Libraries have also historically advocated for civil liberties. For example, the American Library Association (ALA) strongly opposed the USA PATRIOT Act and especially Section 215 (i.e., the “library provision”) as this legislation allowed for the surveillance of patron activities in libraries, and the ALA showed strong support for net neutrality protections, citing concerns regarding unequal access to information and obstructions to intellectual freedom (Clark, 2019; Fiels, 2003). Also, according to Burkart and McCourt (2006), libraries strongly advocated for public rights concerning copyright limitations. They note the following:
“Consumer rights are not considered in DRM technologies, and public policy here… does little or nothing to prevent potential abuses by transnational corporations… Librarians were among the first professional groups to fight for preserving traditions such as First Sale Doctrine and fair use, which have been ignored by the [Digital Millennium Copyright Act] and eviscerated from public life today,” (Burkart & McCourt, 2006, p. 118).

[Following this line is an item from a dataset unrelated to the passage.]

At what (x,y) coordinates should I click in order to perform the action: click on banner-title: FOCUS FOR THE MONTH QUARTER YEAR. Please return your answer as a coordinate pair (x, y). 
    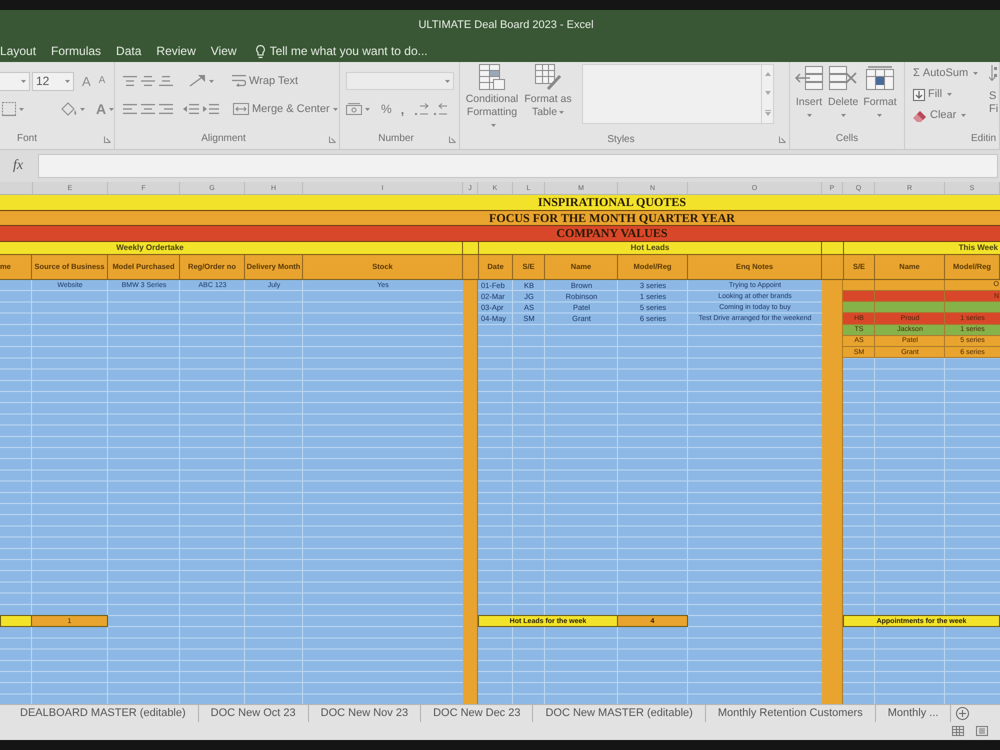
    Looking at the image, I should click on (612, 218).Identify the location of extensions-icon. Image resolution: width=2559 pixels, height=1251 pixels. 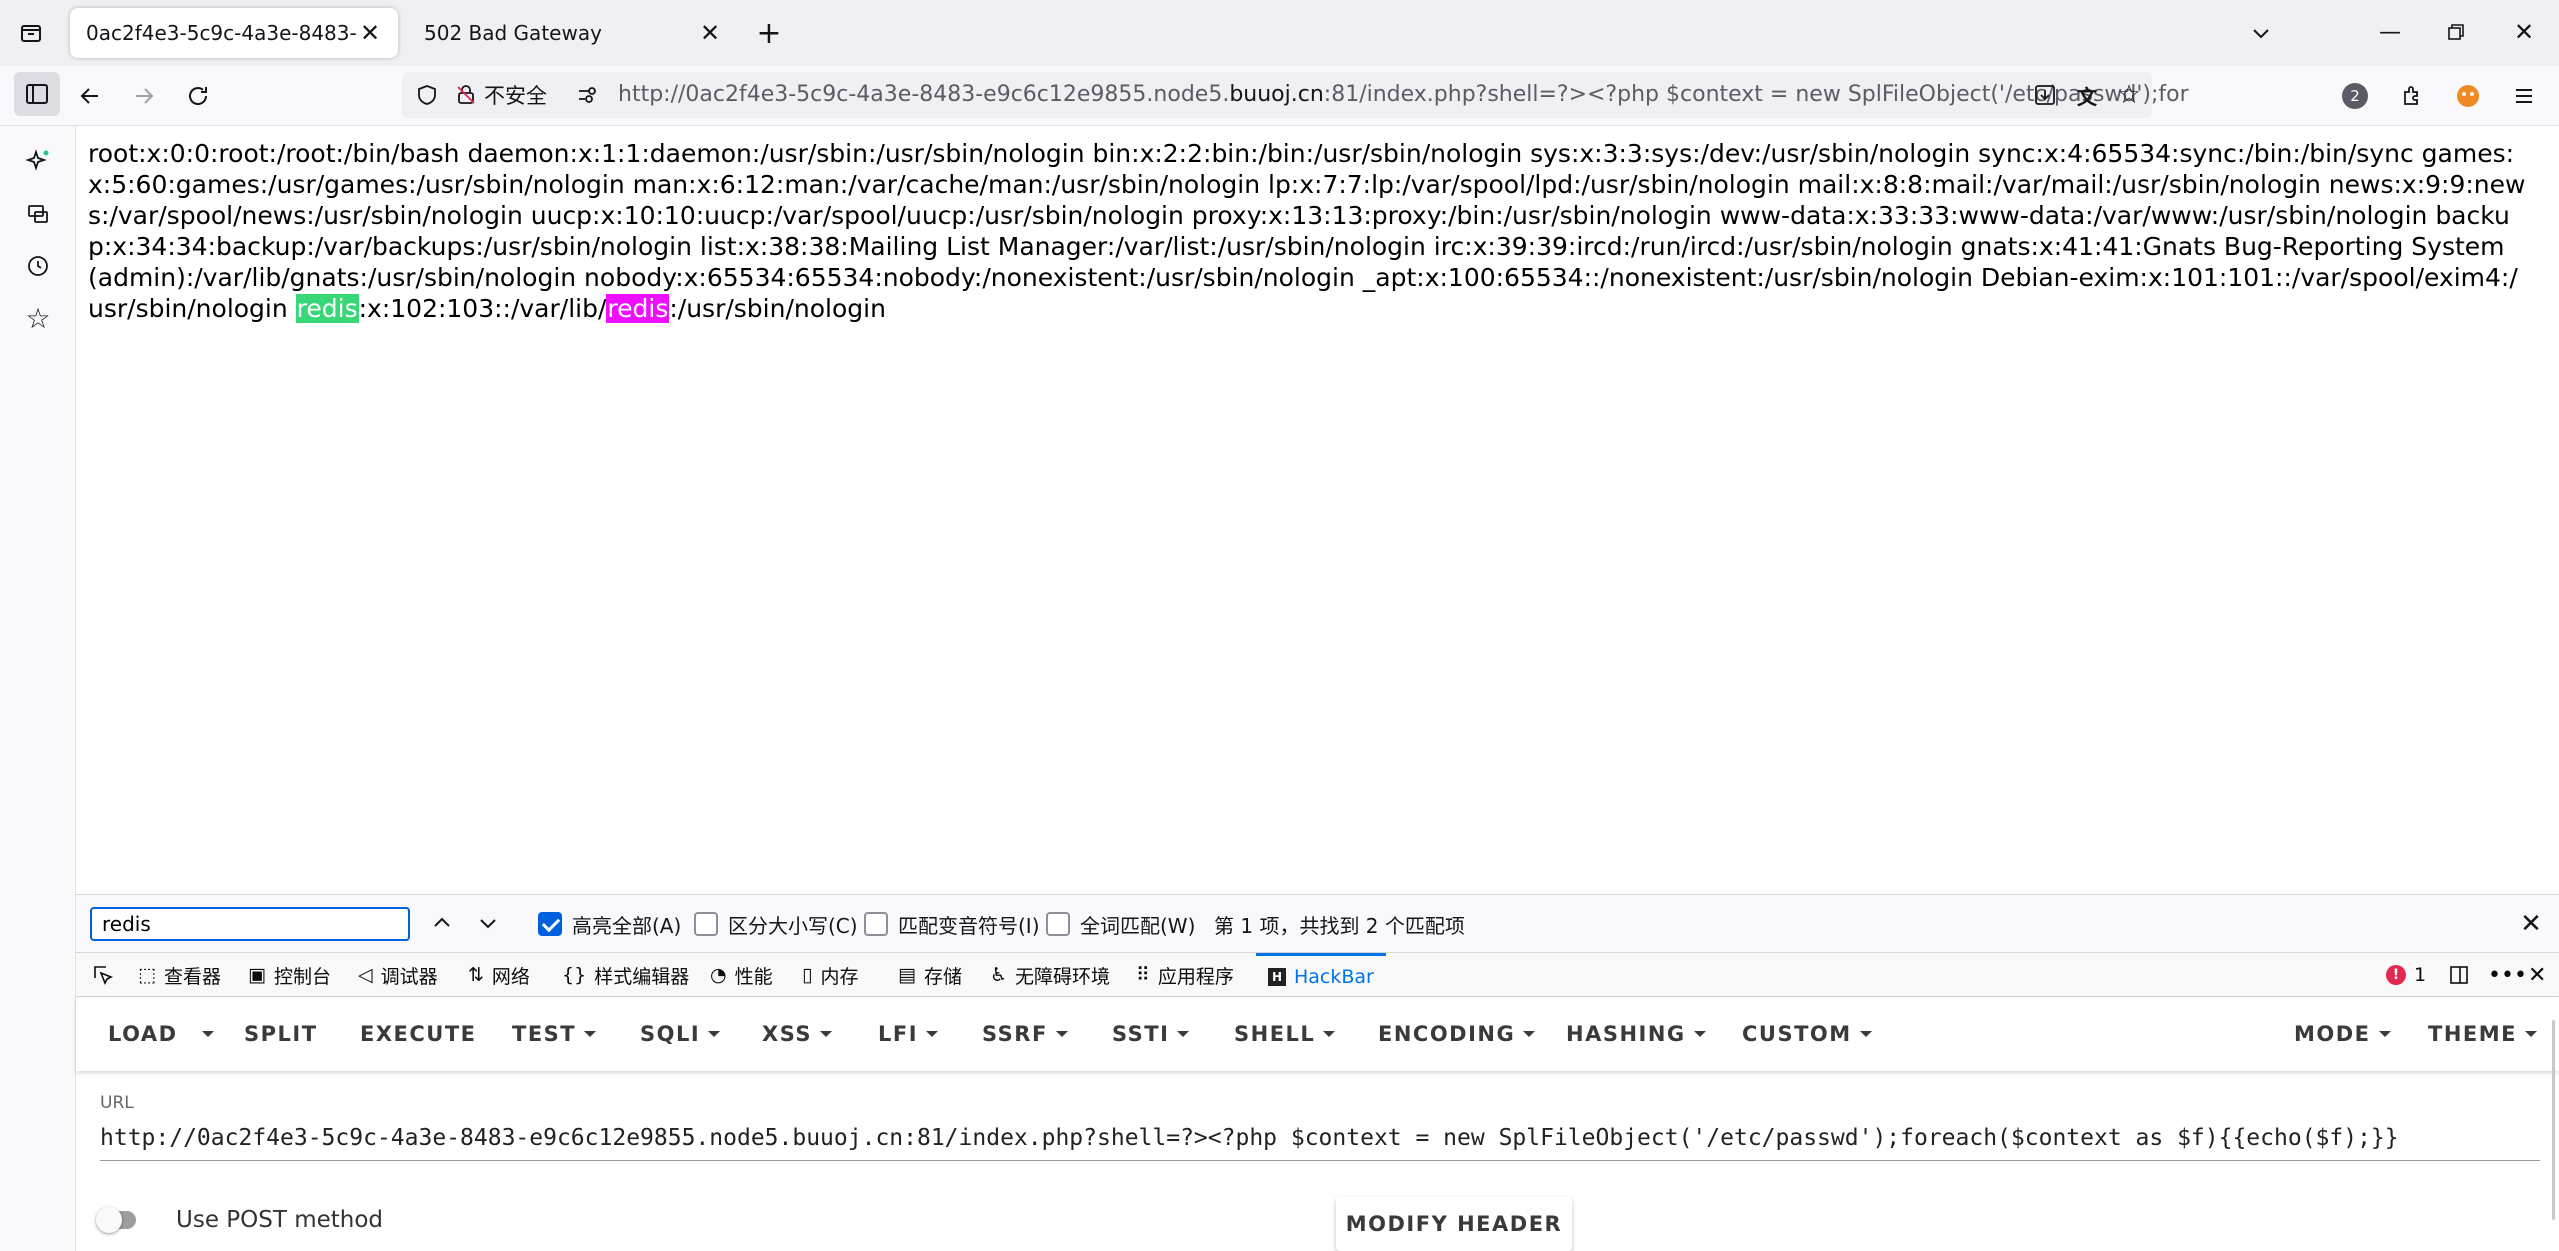
(2412, 96).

Given these activities, music researchers and musicians in general should feel empowered to rely on libraries to learn more about AI music technologies. Further to this point, as public demand rises for AI music technologies, libraries may feel compelled to meet this need by partnering with researchers and bringing emergent technologies into library spaces. For instance, MIT’s Lewis Music Library partnered with Andreas Refsgaard, an AI music researcher and educator, to develop and host exhibits featuring interactive music technologies (Fay, 2023). Considering the significantly increased and recent attention garnered by generative AI, library organizations, like the ALA, may find themselves advocating for civil liberties once again.

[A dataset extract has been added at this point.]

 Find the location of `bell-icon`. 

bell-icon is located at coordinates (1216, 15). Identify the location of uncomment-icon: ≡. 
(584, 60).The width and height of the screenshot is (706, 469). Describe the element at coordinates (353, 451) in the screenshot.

Researchers and educators are encouraged to continue their engagement with AI systems in an endeavor to increase AI literacy and broaden AI ethics in all fields but especially in the visual and performing arts. Continued research in philosophies of technology as applied to AI aid advocacy groups in articulating their positions, inform technology developers on ethical oversights in the design of their systems and products, and assist legislators in understanding the technical and ethical underpinnings of complicated subjects such as AI cognition, human-AI co-creation, the uncanny valley, and AI agency and personhood. Improving AI literacy provides safeguards against irresponsible use of AI and manipulative technocratic systems, and educating the public ensures that AI tools benefit society without hindering human activities. AI has the potential to exploit the masses, leveraging technology to overpower the public; however, through continued research, advocacy, and public education, AI can enhance everyday life and allow humanity to flourish.